Over time you become unattractive as you begin picking up fights with your friends instead of banding together and being truly caring and responsible towards them. While pursuing an active social life you need to have the urge to significantly benefit from your friend circle. If you start casting aspersions on people who care about you, you’re actually not allowing your intentions to be reassessed as a person.
4. You make a killing with only your external beauty
Although, it may sound surprising to many, genuine, copybook beauty originates from inside your body, heart, and soul. You can be the most beautiful or handsome person to have ever existed on earth, but if your lifestyle, personality and attitude don’t complement your outer garb then they're no great shakes. Every now and then we come across the prettiest people committing the ugliest of things.
Here, the bottom-line is your physical appearance is wide of the mark. However, people with unappealing conduct think the exterior façade is the be-all and end-all. If you lose focus on improving the inner kernel of your allure the adverse effect it produces will come to your notice and knock you down. Look at yourself in the mirror and get the drift of your deep-seated self.

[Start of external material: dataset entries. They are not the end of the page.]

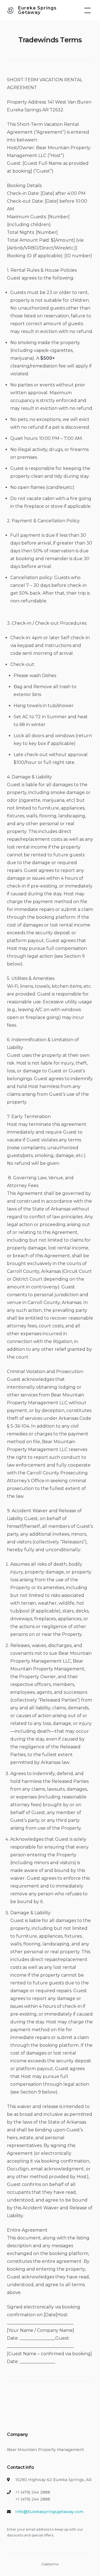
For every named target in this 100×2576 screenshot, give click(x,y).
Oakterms (50, 2564)
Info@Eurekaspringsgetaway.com (49, 2511)
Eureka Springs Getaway (37, 10)
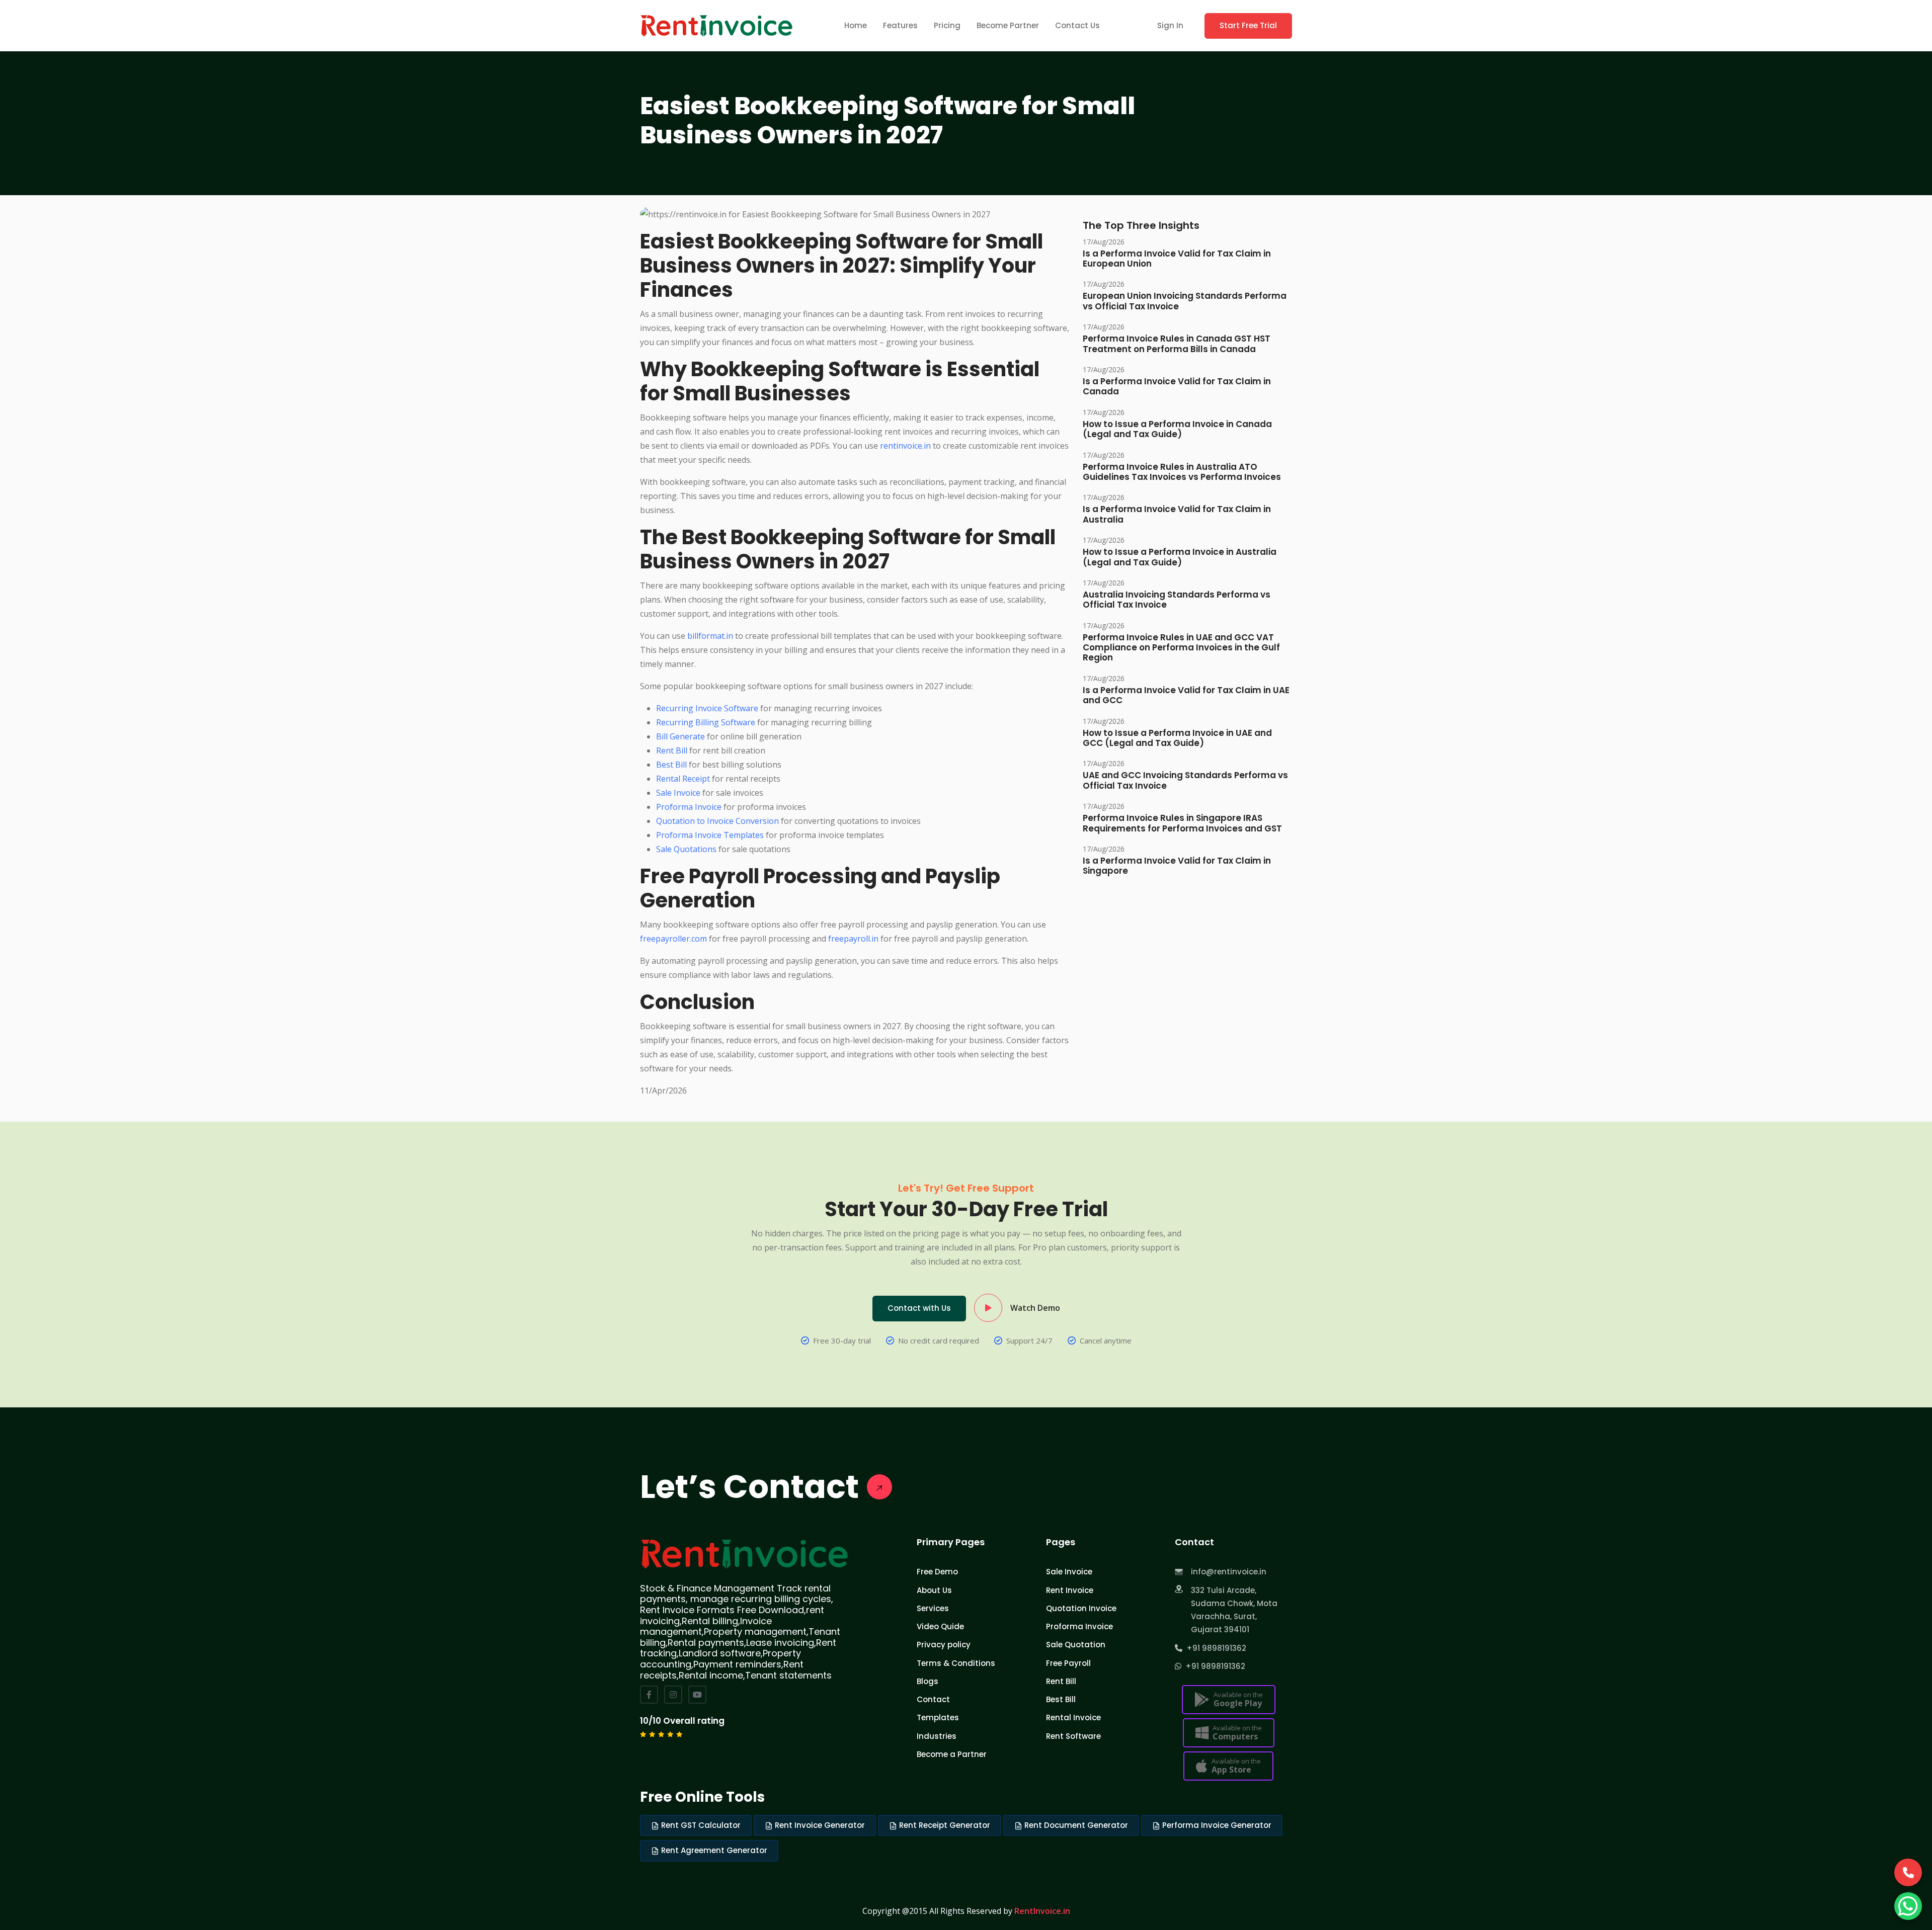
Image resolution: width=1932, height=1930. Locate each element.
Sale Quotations (686, 849)
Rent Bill (671, 750)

Do you see yourself as a person who always feels being second to none? If that’s the case you’re no less unattractive. It’s okay at times to unveil your competitive spirits. But, at the same time, you should able to recognize the moment to exactly switch them off. Such cynical thoughts usually get in the game while you’re dealing with friends.
On the contrary, you should be sympathetic and reassuring to foster relationships. You may congratulate a friend for conquering fears and achieving significant feats. Keep in mind to also let them wallow in their moments of glory. Besides, remember when you compete “a good loser is more agreeable than a bad winner”.